> _Data_:
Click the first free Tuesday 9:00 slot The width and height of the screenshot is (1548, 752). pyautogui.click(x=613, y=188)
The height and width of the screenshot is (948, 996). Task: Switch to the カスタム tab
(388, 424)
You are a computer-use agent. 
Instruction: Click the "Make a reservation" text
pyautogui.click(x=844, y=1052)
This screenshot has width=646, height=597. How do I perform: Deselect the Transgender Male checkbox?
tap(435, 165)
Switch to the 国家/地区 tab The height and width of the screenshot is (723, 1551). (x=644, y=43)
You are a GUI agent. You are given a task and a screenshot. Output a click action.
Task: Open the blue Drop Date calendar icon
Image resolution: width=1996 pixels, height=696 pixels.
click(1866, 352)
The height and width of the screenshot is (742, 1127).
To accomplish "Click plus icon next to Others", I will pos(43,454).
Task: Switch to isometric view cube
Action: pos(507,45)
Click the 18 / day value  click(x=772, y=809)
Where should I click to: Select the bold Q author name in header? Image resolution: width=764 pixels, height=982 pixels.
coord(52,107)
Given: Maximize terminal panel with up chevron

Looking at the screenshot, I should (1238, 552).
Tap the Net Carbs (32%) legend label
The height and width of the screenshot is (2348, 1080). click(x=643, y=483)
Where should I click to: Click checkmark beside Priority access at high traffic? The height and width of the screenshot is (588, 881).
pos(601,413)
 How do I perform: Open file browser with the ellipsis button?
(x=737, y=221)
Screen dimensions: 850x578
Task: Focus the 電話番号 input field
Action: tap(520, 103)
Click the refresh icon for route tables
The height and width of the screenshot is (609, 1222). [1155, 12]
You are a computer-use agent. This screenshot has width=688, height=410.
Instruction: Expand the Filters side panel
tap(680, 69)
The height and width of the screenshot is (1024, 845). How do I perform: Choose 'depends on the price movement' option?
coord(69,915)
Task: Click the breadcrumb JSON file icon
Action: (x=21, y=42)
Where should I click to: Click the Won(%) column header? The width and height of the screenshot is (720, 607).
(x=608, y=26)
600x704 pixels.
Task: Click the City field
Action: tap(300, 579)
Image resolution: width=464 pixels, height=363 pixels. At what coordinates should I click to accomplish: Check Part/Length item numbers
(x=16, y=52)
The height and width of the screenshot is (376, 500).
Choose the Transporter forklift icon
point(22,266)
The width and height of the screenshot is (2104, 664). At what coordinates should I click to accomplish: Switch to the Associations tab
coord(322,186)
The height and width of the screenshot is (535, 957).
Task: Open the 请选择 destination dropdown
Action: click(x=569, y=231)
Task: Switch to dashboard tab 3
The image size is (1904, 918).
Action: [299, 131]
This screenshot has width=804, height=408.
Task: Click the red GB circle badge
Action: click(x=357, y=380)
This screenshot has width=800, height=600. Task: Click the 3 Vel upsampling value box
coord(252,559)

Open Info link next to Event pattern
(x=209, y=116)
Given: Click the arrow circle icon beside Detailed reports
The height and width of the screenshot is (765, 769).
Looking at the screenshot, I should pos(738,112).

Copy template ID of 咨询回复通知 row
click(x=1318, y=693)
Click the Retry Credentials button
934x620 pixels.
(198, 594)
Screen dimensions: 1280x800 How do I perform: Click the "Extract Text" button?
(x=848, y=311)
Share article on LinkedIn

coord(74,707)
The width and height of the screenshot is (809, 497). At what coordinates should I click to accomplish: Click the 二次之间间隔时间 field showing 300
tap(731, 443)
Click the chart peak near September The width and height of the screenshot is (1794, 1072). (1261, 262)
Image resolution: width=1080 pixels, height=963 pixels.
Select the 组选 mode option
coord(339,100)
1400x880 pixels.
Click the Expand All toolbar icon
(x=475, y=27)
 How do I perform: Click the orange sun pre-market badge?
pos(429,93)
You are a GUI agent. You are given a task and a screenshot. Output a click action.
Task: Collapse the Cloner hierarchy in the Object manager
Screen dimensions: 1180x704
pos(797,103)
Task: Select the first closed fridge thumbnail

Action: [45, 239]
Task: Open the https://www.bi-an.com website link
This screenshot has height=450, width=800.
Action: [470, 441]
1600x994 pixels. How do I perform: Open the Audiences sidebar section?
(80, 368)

> _Exercise prompt_: Pick out and copy the lines of the material that include the word "computer".

> _Completed exercise_:
You are a computer-use agent. 
You are a computer-use agent. This screenshot has width=688, height=410.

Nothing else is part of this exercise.